[EXERCISE]: Transcribe everything from the start of the records down to the line containing "236x193 pixels. tap(86, 108)", including that line. Leave the pictures out of your answer.

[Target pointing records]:
[Begin]

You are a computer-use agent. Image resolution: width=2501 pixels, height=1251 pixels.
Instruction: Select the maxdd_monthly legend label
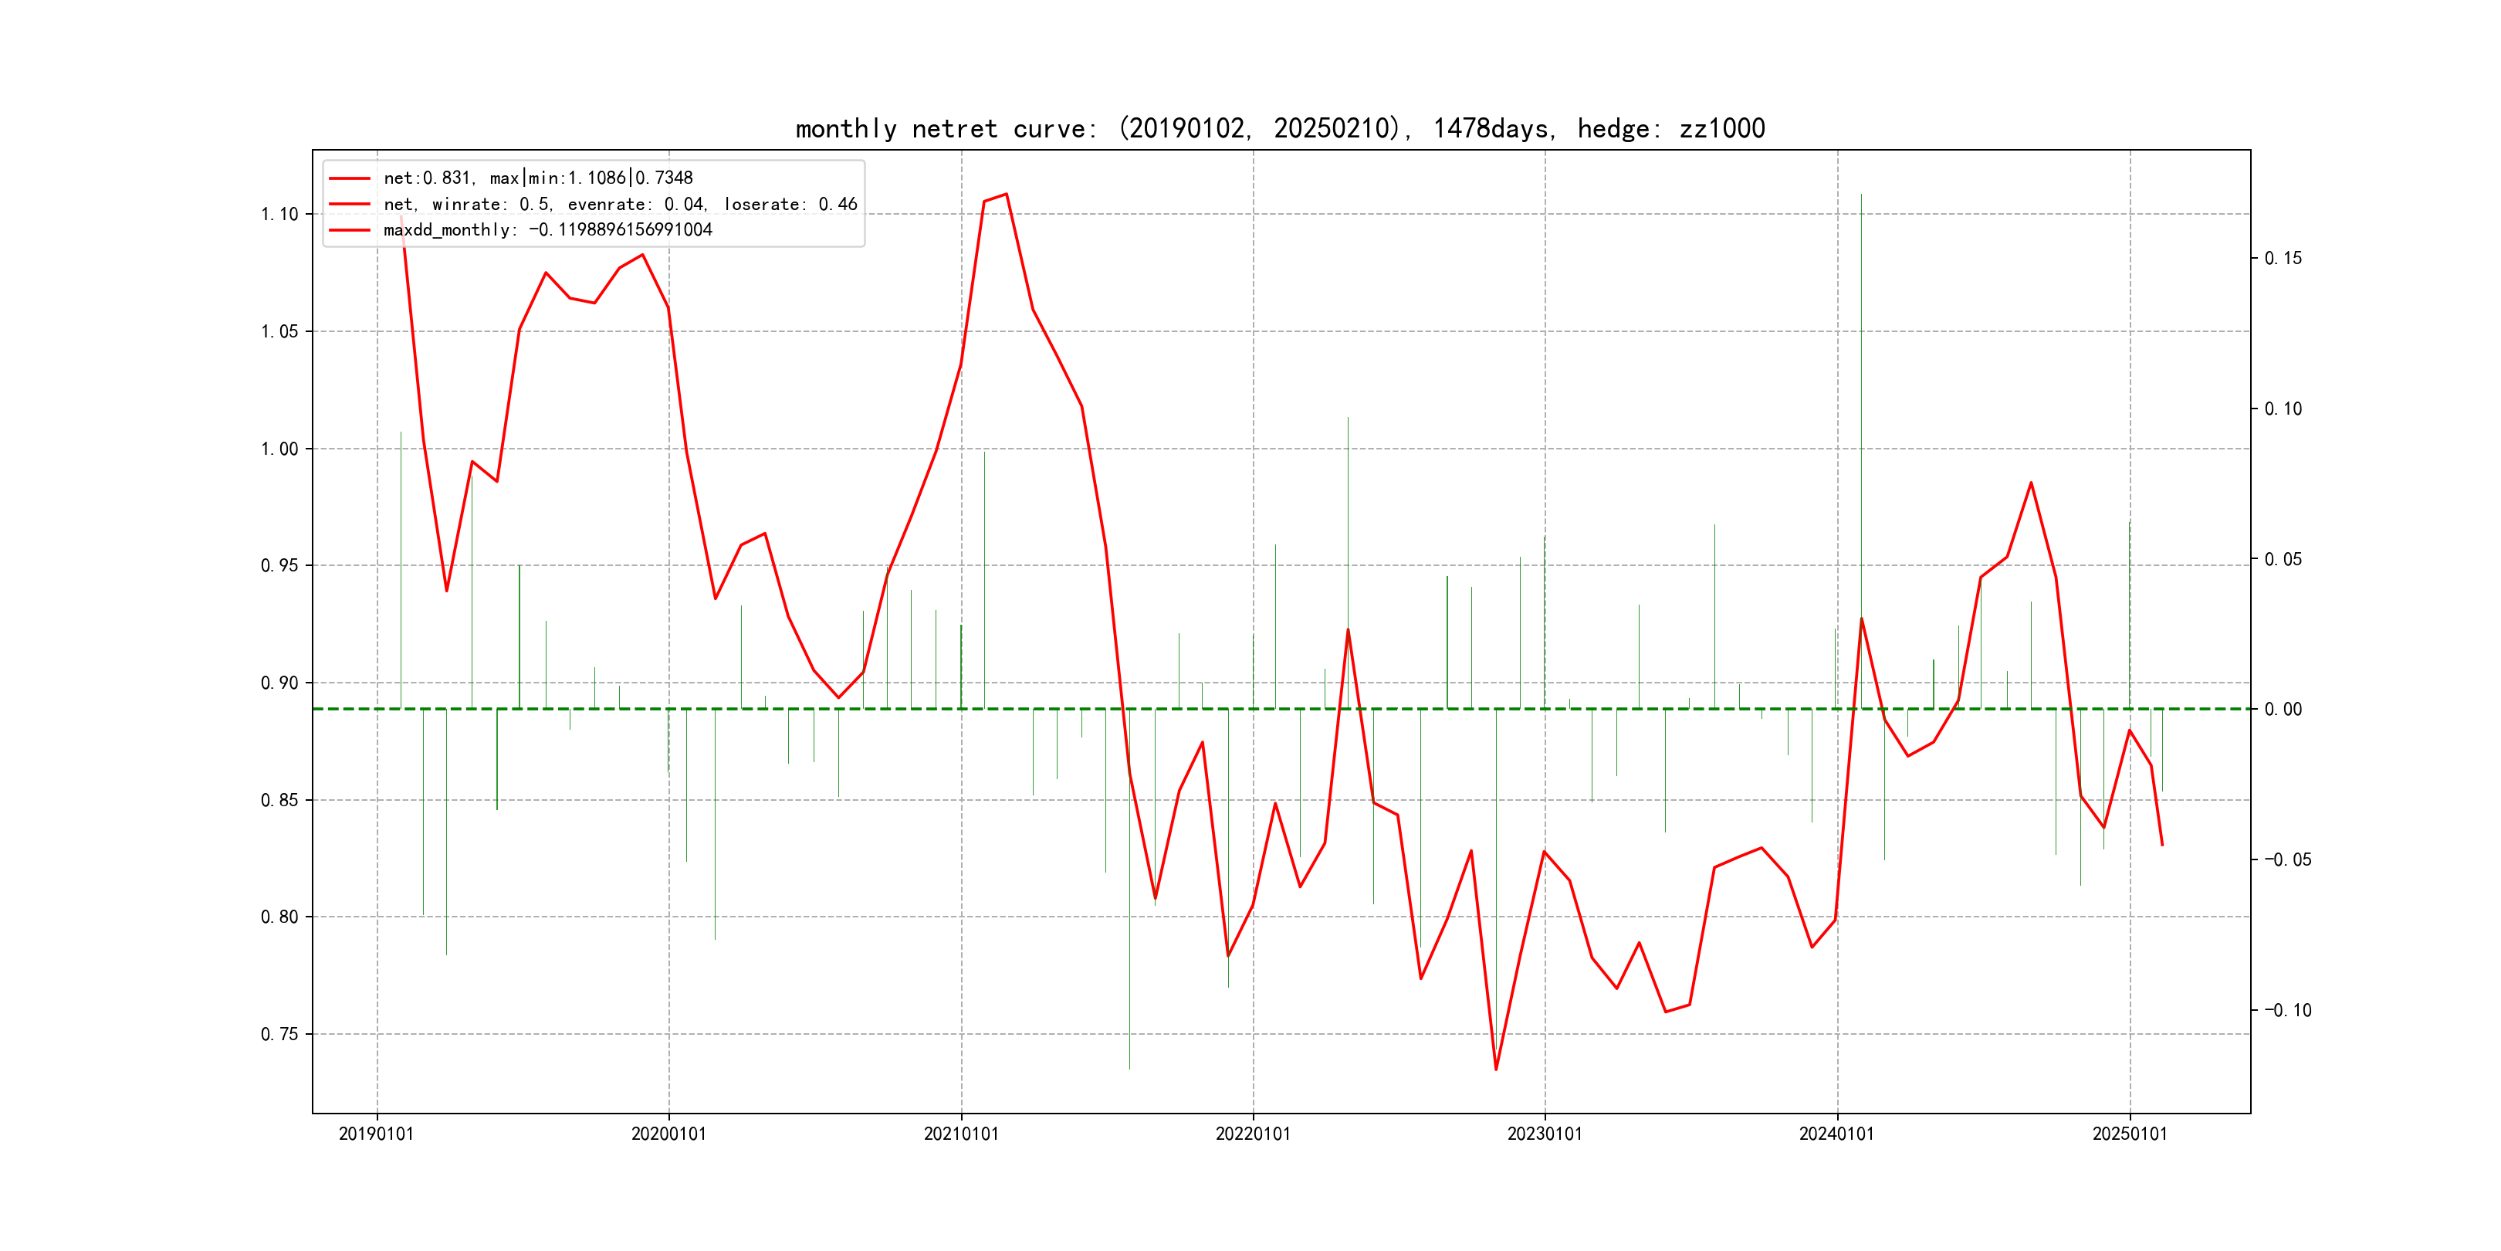[548, 230]
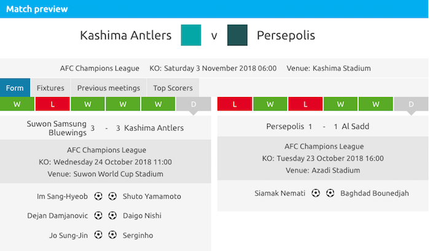Click soccer ball icon beside Shuto Yamamoto
This screenshot has width=430, height=251.
[112, 196]
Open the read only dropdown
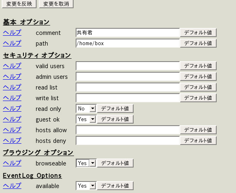236x193 pixels. tap(86, 108)
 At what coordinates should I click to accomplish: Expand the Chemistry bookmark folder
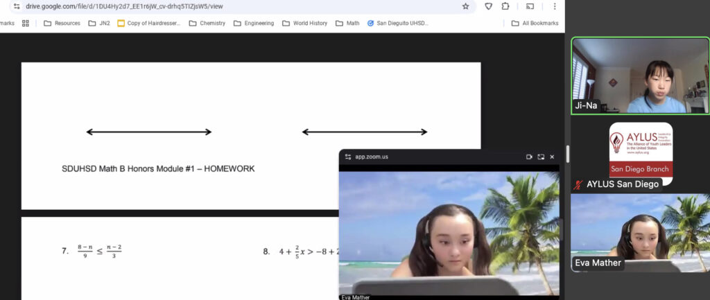[x=207, y=23]
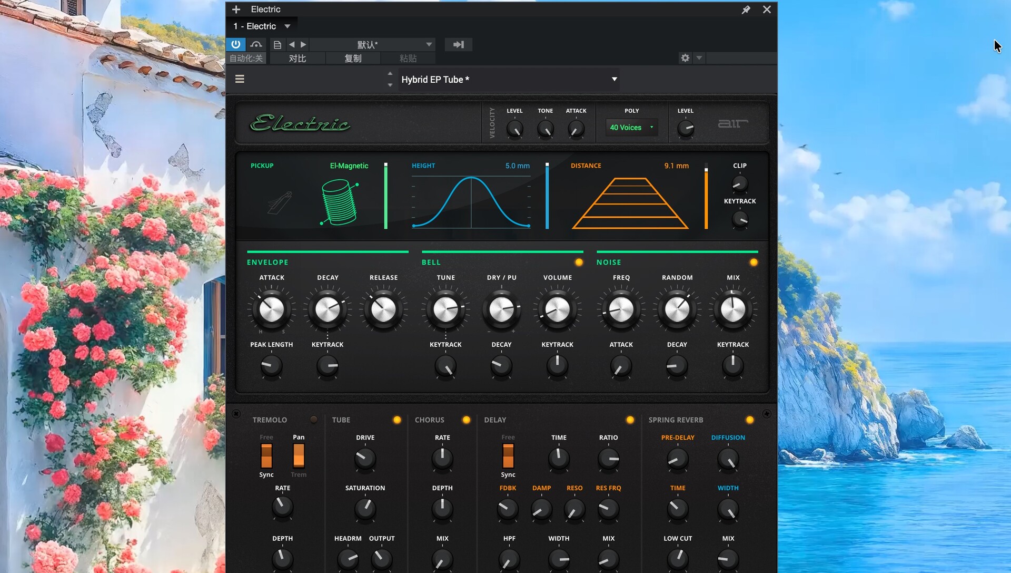Image resolution: width=1011 pixels, height=573 pixels.
Task: Enable the Tremolo effect LED
Action: [314, 420]
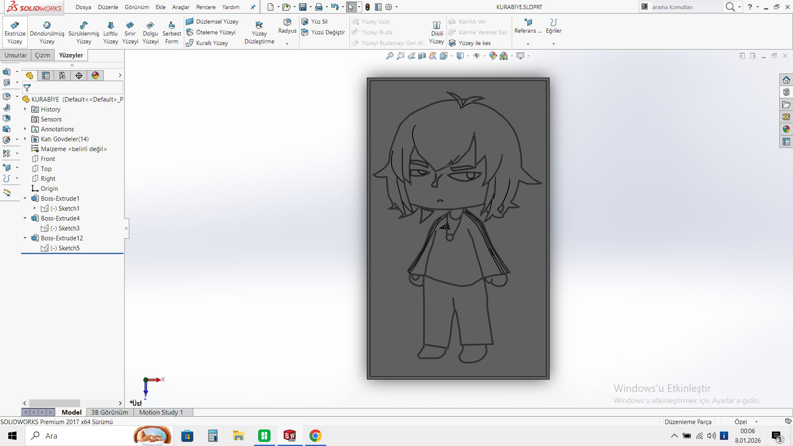The width and height of the screenshot is (793, 446).
Task: Select the Ekstrüze Yüzey tool
Action: coord(15,32)
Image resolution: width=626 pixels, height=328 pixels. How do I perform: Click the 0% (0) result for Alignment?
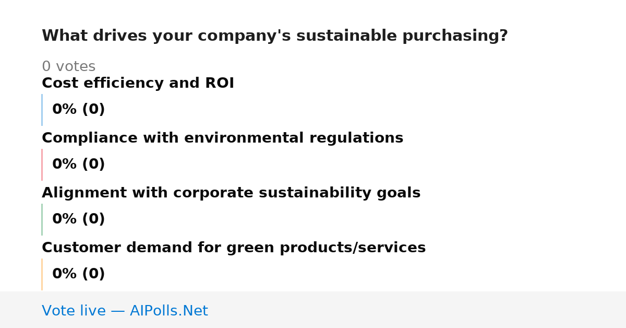coord(78,219)
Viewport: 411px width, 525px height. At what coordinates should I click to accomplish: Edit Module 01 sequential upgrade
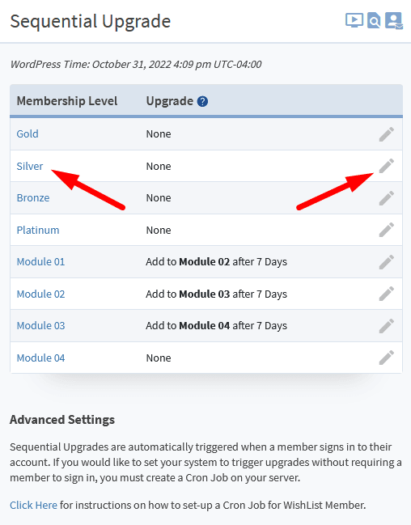pyautogui.click(x=386, y=262)
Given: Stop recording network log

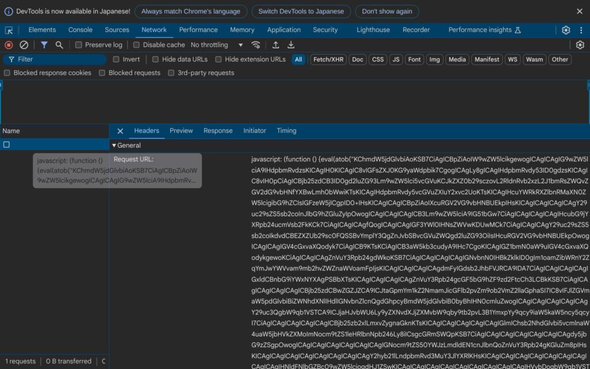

[End]

[WRITTEN RESPONSE]:
You are a computer-use agent. Image resolution: width=2501 pixels, height=1251 pixels.
Instruction: Select the maxdd_monthly legend label
[548, 230]
Click soccer ball icon beside Shuto Yamamoto
This screenshot has width=430, height=251.
[112, 196]
Open the read only dropdown
236x193 pixels. tap(86, 108)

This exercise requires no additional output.